Comment n’ont-ils point été troublés en entendant ces paroles ? Parce que déjà auparavant il leur avait dit plusieurs grandes choses de ce mystère. Voilà pourquoi il leur dit ici cette parole sans aucun préambule, les jugeant assez préparés à l’entendre. Il leur découvre la cause de sa passion, c’est-à-dire « la rémission des péchés ». Il appelle ce sang, « le sang de la nouvelle alliance », c’est-à-dire de la promesse de la Loi nouvelle. Car c’est ce qu’il a promis de nouveau, et c’est par ce sang que la nouvelle alliance est confirmée. Et comme l’ancienne avait pour son partage le sang des bêtes qu’elle immolait, de même la nouvelle a pour le sien le sang du Seigneur.

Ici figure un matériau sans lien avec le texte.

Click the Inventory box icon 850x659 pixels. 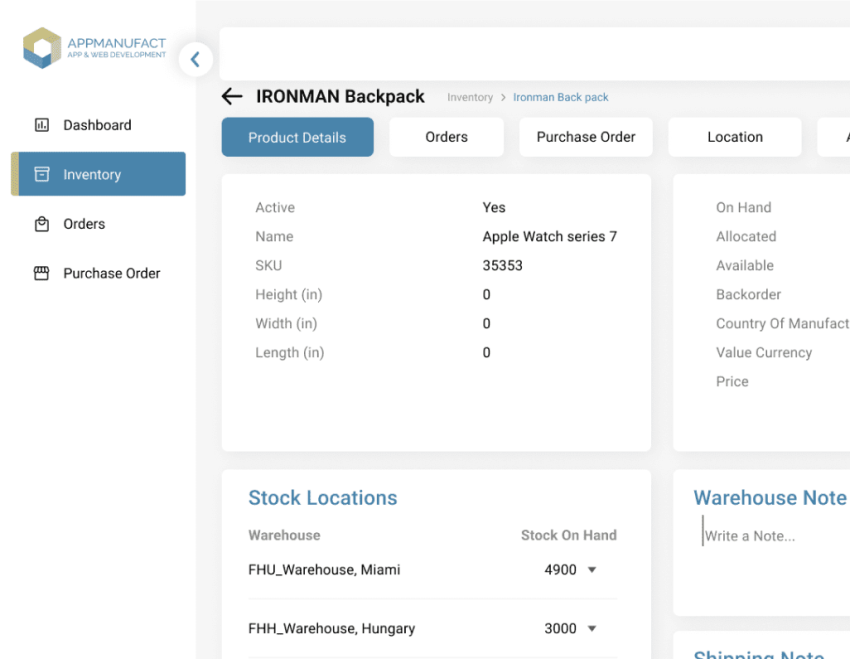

Il témoigne encore par ces paroles qu’il s’en va mourir, et c’est pour cela qu’il parle de « Testament », et qu’il nous remet en mémoire cet Ancien Testament qui avait été aussi scellé et consacré avec le sang. Puis il déclare la cause de sa mort en disant : « Que ce sang sera répandu pour plusieurs, afin d’effacer leurs péchés ».
Il dit ensuite : « Faites ceci en mémoire de « moi ». On voit par ces paroles comment il veut nous retirer de l’observation des coutumes judaïques. Car, comme vous faisiez autrefois la Pâque en mémoire des miracles que vos pères avaient vu faire en leur faveur dans l’Égypte, de même vous ferez ceci en mémoire de ce que je fais maintenant pour vous. Le sang dont les portes des Israélites furent alors teintes, n’était que pour sauver les premiers nés ; mais celui-ci est répandu pour la rémission des péchés du monde entier. « Car ceci », dit-il, « est mon sang qui sera répandu pour la rémission des péchés ».
Or, il voulait faire connaître à ses disciples que sa passion et sa croix était un mystère, et apporter ainsi quelque consolation à leur douleur ; et comme Moïse avait dit : « Ceci vous servira d’une mémoire éternelle » ; de même Jésus-Christ dit à ses disciples : « Faites ceci en mémoire de moi, jusqu’à ce que je vienne ». Et c’est pour cette raison qu’il ajoute : « J’ai désiré d’un grand désir de manger cette Pâque avec vous », c’est-à-dire, de vous donner des choses nouvelles et de vous faire part d’une Pâque qui vous rendra spirituels. Il en but aussi lui-même de peur que les disciples, ayant ouï ces paroles, ne disent : Quoi ! buvons-nous du sang et mangeons-nous de la chair ? et qu’ainsi ils ne se troublassent comme plusieurs Juifs avaient déjà fait, lorsqu’il avait seulement parlé de ce mystère. Il leur montre donc l’exemple, afin de les faire approcher avec un esprit tranquille de la communion de ses mystères.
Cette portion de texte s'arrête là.